> _PROBLEM STATEMENT_:
Set down the entries once more, exactly as they are written.

╭─ RECORDS FOR THE EXERCISE

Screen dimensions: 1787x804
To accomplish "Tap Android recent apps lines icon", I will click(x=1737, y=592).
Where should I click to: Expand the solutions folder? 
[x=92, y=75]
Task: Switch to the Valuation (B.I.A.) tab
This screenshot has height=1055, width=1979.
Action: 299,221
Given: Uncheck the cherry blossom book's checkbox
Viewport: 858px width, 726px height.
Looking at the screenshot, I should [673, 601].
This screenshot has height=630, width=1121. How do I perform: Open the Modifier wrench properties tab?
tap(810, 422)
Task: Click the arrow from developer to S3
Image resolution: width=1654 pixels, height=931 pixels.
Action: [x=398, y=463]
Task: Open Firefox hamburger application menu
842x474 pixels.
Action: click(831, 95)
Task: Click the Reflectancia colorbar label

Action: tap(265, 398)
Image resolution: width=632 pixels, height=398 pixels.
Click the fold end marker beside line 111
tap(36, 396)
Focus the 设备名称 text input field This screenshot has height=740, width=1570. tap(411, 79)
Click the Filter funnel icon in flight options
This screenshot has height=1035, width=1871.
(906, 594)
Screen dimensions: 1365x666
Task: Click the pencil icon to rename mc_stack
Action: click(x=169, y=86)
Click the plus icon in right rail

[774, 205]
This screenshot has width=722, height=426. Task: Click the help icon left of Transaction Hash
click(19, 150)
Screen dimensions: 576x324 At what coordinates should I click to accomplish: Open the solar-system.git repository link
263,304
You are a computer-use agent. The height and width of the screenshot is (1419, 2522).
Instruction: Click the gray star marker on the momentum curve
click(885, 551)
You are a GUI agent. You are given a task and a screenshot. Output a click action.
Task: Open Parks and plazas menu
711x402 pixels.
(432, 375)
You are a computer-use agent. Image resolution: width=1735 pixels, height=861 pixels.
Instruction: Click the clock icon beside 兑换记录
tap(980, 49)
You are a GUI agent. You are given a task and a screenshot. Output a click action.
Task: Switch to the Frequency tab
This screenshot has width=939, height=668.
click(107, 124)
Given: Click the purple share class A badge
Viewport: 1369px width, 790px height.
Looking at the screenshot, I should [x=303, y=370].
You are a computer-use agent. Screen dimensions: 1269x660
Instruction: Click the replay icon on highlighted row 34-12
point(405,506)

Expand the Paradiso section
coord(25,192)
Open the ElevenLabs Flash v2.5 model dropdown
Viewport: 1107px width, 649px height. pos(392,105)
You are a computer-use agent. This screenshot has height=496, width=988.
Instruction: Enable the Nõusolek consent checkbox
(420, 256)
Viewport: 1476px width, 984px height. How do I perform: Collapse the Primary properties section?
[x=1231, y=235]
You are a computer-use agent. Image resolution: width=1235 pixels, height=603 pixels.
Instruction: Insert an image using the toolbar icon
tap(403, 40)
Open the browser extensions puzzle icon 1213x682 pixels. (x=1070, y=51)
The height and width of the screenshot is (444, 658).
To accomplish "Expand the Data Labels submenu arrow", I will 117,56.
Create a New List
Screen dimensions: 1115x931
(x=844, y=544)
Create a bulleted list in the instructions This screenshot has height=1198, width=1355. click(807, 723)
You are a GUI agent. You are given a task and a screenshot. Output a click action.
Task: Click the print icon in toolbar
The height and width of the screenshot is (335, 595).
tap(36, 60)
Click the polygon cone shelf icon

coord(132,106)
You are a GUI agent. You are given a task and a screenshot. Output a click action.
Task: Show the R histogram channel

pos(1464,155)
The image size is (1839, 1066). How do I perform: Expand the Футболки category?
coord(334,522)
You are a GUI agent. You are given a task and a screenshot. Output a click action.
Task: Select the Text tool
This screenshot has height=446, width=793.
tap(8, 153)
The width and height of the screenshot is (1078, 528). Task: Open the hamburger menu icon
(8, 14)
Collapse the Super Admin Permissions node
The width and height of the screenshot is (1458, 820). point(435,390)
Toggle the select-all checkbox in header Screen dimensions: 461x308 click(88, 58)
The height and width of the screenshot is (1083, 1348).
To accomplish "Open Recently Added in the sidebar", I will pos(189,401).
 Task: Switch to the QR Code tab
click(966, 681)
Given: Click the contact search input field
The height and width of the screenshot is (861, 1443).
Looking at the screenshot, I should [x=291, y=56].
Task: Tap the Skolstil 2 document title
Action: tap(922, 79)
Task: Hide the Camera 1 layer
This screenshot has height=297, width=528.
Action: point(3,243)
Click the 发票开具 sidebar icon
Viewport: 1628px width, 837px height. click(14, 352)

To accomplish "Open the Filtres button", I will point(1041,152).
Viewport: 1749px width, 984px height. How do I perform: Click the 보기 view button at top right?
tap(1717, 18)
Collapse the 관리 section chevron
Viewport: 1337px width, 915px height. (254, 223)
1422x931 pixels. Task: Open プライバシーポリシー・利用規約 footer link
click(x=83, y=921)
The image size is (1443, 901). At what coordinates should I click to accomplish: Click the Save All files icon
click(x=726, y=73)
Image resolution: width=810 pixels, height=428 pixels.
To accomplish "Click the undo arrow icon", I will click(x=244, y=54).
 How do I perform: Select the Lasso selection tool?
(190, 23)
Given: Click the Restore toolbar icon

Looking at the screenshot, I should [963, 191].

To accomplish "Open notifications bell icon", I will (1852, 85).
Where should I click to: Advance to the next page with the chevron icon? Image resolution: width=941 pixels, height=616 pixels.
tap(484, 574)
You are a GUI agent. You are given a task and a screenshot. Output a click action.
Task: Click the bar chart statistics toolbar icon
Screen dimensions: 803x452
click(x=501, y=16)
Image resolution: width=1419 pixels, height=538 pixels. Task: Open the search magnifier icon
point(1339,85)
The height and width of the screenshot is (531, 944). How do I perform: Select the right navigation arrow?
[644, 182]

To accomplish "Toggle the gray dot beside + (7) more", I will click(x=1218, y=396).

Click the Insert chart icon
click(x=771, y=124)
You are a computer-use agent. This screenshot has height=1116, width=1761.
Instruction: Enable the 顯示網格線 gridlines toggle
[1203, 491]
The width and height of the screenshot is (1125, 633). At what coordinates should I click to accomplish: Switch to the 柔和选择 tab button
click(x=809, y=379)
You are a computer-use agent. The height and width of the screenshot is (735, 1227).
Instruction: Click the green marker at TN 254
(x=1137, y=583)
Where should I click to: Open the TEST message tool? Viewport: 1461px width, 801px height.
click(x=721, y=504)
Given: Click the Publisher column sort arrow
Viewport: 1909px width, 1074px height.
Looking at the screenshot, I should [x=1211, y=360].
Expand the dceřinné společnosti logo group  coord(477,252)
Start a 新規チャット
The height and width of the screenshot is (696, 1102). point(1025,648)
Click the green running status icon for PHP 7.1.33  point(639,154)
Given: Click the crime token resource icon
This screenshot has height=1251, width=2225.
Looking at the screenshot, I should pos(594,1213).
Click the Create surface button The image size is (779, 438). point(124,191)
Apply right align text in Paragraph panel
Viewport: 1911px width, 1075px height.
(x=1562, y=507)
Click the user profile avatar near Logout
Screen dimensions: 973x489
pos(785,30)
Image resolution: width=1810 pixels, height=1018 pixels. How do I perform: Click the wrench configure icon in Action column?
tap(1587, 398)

╰─

> _RESPONSE AREA_:
Screen dimensions: 1787x804
To accomplish "Tap Android recent apps lines icon", I will click(x=1737, y=592).
Where should I click to: Expand the solutions folder? 
[x=92, y=75]
Task: Switch to the Valuation (B.I.A.) tab
This screenshot has height=1055, width=1979.
Action: 299,221
Given: Uncheck the cherry blossom book's checkbox
Viewport: 858px width, 726px height.
Looking at the screenshot, I should [673, 601].
This screenshot has height=630, width=1121. How do I perform: Open the Modifier wrench properties tab?
tap(810, 422)
Task: Click the arrow from developer to S3
Image resolution: width=1654 pixels, height=931 pixels.
Action: [x=398, y=463]
Task: Open Firefox hamburger application menu
842x474 pixels.
Action: click(831, 95)
Task: Click the Reflectancia colorbar label

Action: tap(265, 398)
Image resolution: width=632 pixels, height=398 pixels.
Click the fold end marker beside line 111
tap(36, 396)
Focus the 设备名称 text input field This screenshot has height=740, width=1570. tap(411, 79)
Click the Filter funnel icon in flight options
This screenshot has height=1035, width=1871.
(906, 594)
Screen dimensions: 1365x666
Task: Click the pencil icon to rename mc_stack
Action: click(x=169, y=86)
Click the plus icon in right rail

[774, 205]
This screenshot has width=722, height=426. Task: Click the help icon left of Transaction Hash
click(19, 150)
Screen dimensions: 576x324 At what coordinates should I click to accomplish: Open the solar-system.git repository link
263,304
You are a computer-use agent. The height and width of the screenshot is (1419, 2522).
Instruction: Click the gray star marker on the momentum curve
click(885, 551)
You are a GUI agent. You are given a task and a screenshot. Output a click action.
Task: Open Parks and plazas menu
711x402 pixels.
(432, 375)
You are a computer-use agent. Image resolution: width=1735 pixels, height=861 pixels.
Instruction: Click the clock icon beside 兑换记录
tap(980, 49)
You are a GUI agent. You are given a task and a screenshot. Output a click action.
Task: Switch to the Frequency tab
This screenshot has width=939, height=668.
click(107, 124)
Given: Click the purple share class A badge
Viewport: 1369px width, 790px height.
Looking at the screenshot, I should [x=303, y=370].
You are a computer-use agent. Screen dimensions: 1269x660
Instruction: Click the replay icon on highlighted row 34-12
point(405,506)

Expand the Paradiso section
coord(25,192)
Open the ElevenLabs Flash v2.5 model dropdown
Viewport: 1107px width, 649px height. pos(392,105)
You are a computer-use agent. This screenshot has height=496, width=988.
Instruction: Enable the Nõusolek consent checkbox
(420, 256)
Viewport: 1476px width, 984px height. How do I perform: Collapse the Primary properties section?
[x=1231, y=235]
You are a computer-use agent. Image resolution: width=1235 pixels, height=603 pixels.
Instruction: Insert an image using the toolbar icon
tap(403, 40)
Open the browser extensions puzzle icon 1213x682 pixels. (x=1070, y=51)
The height and width of the screenshot is (444, 658).
To accomplish "Expand the Data Labels submenu arrow", I will 117,56.
Create a New List
Screen dimensions: 1115x931
(x=844, y=544)
Create a bulleted list in the instructions This screenshot has height=1198, width=1355. click(807, 723)
You are a GUI agent. You are given a task and a screenshot. Output a click action.
Task: Click the print icon in toolbar
The height and width of the screenshot is (335, 595).
tap(36, 60)
Click the polygon cone shelf icon

coord(132,106)
You are a GUI agent. You are given a task and a screenshot. Output a click action.
Task: Show the R histogram channel

pos(1464,155)
The image size is (1839, 1066). How do I perform: Expand the Футболки category?
coord(334,522)
You are a GUI agent. You are given a task and a screenshot. Output a click action.
Task: Select the Text tool
This screenshot has height=446, width=793.
tap(8, 153)
The width and height of the screenshot is (1078, 528). Task: Open the hamburger menu icon
(8, 14)
Collapse the Super Admin Permissions node
The width and height of the screenshot is (1458, 820). point(435,390)
Toggle the select-all checkbox in header Screen dimensions: 461x308 click(88, 58)
The height and width of the screenshot is (1083, 1348).
To accomplish "Open Recently Added in the sidebar", I will pos(189,401).
 Task: Switch to the QR Code tab
click(966, 681)
Given: Click the contact search input field
The height and width of the screenshot is (861, 1443).
Looking at the screenshot, I should [x=291, y=56].
Task: Tap the Skolstil 2 document title
Action: tap(922, 79)
Task: Hide the Camera 1 layer
This screenshot has height=297, width=528.
Action: point(3,243)
Click the 发票开具 sidebar icon
Viewport: 1628px width, 837px height. click(14, 352)

To accomplish "Open the Filtres button", I will point(1041,152).
Viewport: 1749px width, 984px height. How do I perform: Click the 보기 view button at top right?
tap(1717, 18)
Collapse the 관리 section chevron
Viewport: 1337px width, 915px height. (254, 223)
1422x931 pixels. Task: Open プライバシーポリシー・利用規約 footer link
click(x=83, y=921)
The image size is (1443, 901). At what coordinates should I click to accomplish: Click the Save All files icon
click(x=726, y=73)
Image resolution: width=810 pixels, height=428 pixels.
To accomplish "Click the undo arrow icon", I will click(x=244, y=54).
 How do I perform: Select the Lasso selection tool?
(190, 23)
Given: Click the Restore toolbar icon

Looking at the screenshot, I should [963, 191].

To accomplish "Open notifications bell icon", I will (1852, 85).
Where should I click to: Advance to the next page with the chevron icon? Image resolution: width=941 pixels, height=616 pixels.
tap(484, 574)
You are a GUI agent. You are given a task and a screenshot. Output a click action.
Task: Click the bar chart statistics toolbar icon
Screen dimensions: 803x452
click(x=501, y=16)
Image resolution: width=1419 pixels, height=538 pixels. Task: Open the search magnifier icon
point(1339,85)
The height and width of the screenshot is (531, 944). How do I perform: Select the right navigation arrow?
[644, 182]

To accomplish "Toggle the gray dot beside + (7) more", I will click(x=1218, y=396).

Click the Insert chart icon
click(x=771, y=124)
You are a computer-use agent. This screenshot has height=1116, width=1761.
Instruction: Enable the 顯示網格線 gridlines toggle
[1203, 491]
The width and height of the screenshot is (1125, 633). At what coordinates should I click to accomplish: Switch to the 柔和选择 tab button
click(x=809, y=379)
You are a computer-use agent. The height and width of the screenshot is (735, 1227).
Instruction: Click the green marker at TN 254
(x=1137, y=583)
Where should I click to: Open the TEST message tool? Viewport: 1461px width, 801px height.
click(x=721, y=504)
Given: Click the Publisher column sort arrow
Viewport: 1909px width, 1074px height.
Looking at the screenshot, I should [x=1211, y=360].
Expand the dceřinné společnosti logo group  coord(477,252)
Start a 新規チャット
The height and width of the screenshot is (696, 1102). point(1025,648)
Click the green running status icon for PHP 7.1.33  point(639,154)
Given: Click the crime token resource icon
This screenshot has height=1251, width=2225.
Looking at the screenshot, I should pos(594,1213).
Click the Create surface button The image size is (779, 438). point(124,191)
Apply right align text in Paragraph panel
Viewport: 1911px width, 1075px height.
(x=1562, y=507)
Click the user profile avatar near Logout
Screen dimensions: 973x489
pos(785,30)
Image resolution: width=1810 pixels, height=1018 pixels. How do I perform: Click the wrench configure icon in Action column?
tap(1587, 398)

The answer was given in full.